Ici à gauche, lorsque Hassina  Hammache était membre du comité exécutif de la fédération de l’enseignement de l’Union générale des travailleurs Algériens (UGT) de 1977 à 1987. (DR)

SALAMA : Vous avez été militante pendant 25 ans au Front des forces socialistes et vous avez occupé des postes importants, pouvez-vous nous faire un retour d’expérience en tant que femme pendant ces années ?

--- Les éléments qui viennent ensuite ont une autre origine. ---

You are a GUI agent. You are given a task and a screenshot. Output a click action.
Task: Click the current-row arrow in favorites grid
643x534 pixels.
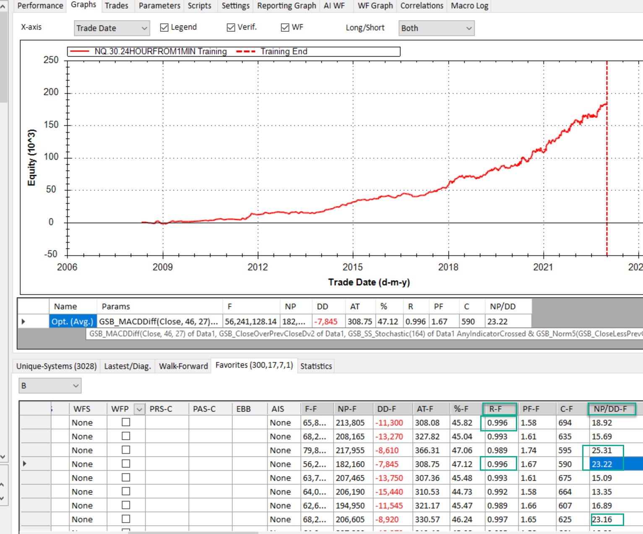pyautogui.click(x=25, y=464)
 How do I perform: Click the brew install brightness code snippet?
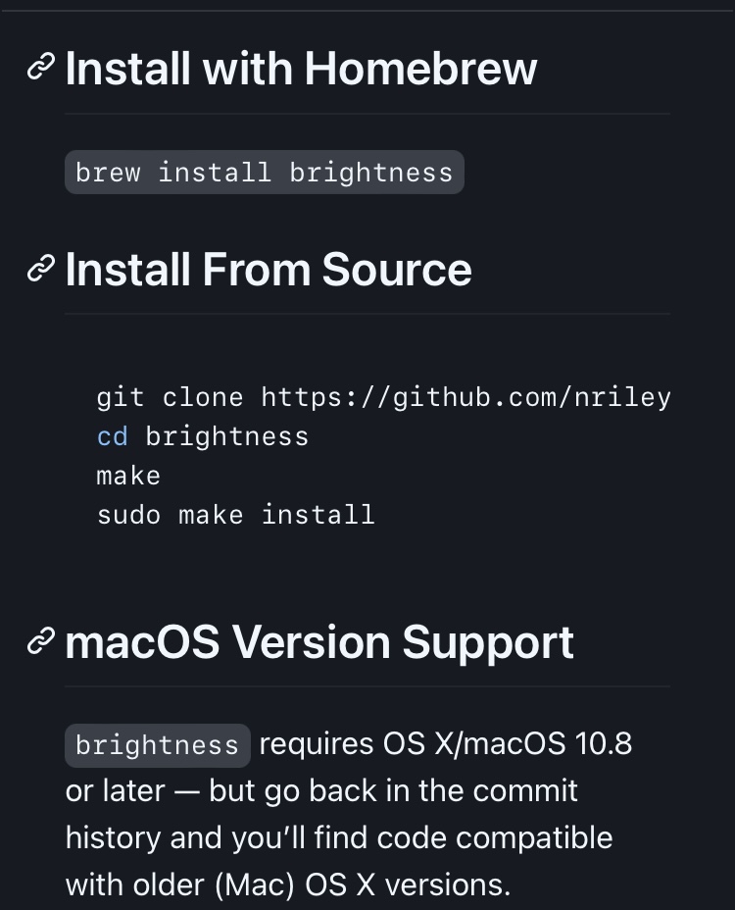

Hassina Hammache :J’ai été encouragé par mon père qui était un militant de l’UDMA (Union démocratique du manifeste algérien) et qui croyait que « la femme est la moitié de la société ». Effectivement j’ai milité depuis l’ouverture démocratique de manière officielle dans le parti du FFS. Élue au premier conseil de wilaya d’Alger en octobre 1990, puis nombre de fois secrétaire nationale aux droits de l’homme, secrétaire nationale au mouvement associatif, secrétaire nationale à la condition féminine puis directrice de l’école politique du FFS… j’ai présidé nombre de fois les conseils nationaux. Je commençais mon discours souvent par cette expression « tout en sachant que je suis femme et que je ne peux jurer en disant « djammaalimane », qui veut dire au nom de tous les saints, parce que dans notre culture cela est réservé à l’homme seulement de jurer ainsi et que je ne reviens jamais sur mes principes, etc. ».Être une femme, c’était un combat à mener. J’avais la fraîcheur, l’élan et l’enthousiasme. Je voulais participer au vrai débat de la cité avec de vrais acteurs. Je rêvais d’une société idéale où règnent la justice sociale et l’État de droit. Je participais à sa construction et l’esprit y’ait. Cela va bien avec mon domaine de compétence qu’est la construction.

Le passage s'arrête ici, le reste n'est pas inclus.